*Work required*
Starting with the line that contains "This screenshot has width=935, height=535.", copy out each line through the end of the entries below, exactly as written, and nothing else.

[Saved entries]
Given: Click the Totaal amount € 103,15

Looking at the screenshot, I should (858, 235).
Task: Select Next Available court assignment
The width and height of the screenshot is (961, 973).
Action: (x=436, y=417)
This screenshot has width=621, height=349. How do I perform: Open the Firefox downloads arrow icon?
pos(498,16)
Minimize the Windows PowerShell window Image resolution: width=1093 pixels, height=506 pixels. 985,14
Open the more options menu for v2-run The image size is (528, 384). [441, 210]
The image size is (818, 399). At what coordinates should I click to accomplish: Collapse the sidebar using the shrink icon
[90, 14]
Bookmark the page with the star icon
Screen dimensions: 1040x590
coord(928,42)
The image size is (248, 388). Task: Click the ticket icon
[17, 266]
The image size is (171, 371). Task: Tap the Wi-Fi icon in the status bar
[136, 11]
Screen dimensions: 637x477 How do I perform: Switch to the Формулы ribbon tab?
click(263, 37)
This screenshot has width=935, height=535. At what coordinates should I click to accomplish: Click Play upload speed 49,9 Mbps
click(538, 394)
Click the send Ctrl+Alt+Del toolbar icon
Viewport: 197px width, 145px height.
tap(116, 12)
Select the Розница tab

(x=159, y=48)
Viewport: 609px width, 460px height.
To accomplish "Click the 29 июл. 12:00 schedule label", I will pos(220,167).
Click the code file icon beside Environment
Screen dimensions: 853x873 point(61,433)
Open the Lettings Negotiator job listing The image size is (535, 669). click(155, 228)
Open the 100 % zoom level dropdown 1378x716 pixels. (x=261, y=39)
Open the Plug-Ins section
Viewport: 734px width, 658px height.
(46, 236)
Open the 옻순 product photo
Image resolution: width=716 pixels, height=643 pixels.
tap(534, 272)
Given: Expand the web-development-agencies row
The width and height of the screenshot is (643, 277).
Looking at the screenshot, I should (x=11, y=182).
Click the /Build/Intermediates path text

*Task result*
This screenshot has width=935, height=535. At what coordinates should I click to accomplish: Click Play upload speed 49,9 Mbps
click(538, 394)
Click the send Ctrl+Alt+Del toolbar icon
Viewport: 197px width, 145px height.
tap(116, 12)
Select the Розница tab

(x=159, y=48)
Viewport: 609px width, 460px height.
To accomplish "Click the 29 июл. 12:00 schedule label", I will pos(220,167).
Click the code file icon beside Environment
Screen dimensions: 853x873 point(61,433)
Open the Lettings Negotiator job listing The image size is (535, 669). click(155, 228)
Open the 100 % zoom level dropdown 1378x716 pixels. (x=261, y=39)
Open the Plug-Ins section
Viewport: 734px width, 658px height.
(46, 236)
Open the 옻순 product photo
Image resolution: width=716 pixels, height=643 pixels.
tap(534, 272)
Given: Expand the web-development-agencies row
The width and height of the screenshot is (643, 277).
Looking at the screenshot, I should (x=11, y=182).
Click the /Build/Intermediates path text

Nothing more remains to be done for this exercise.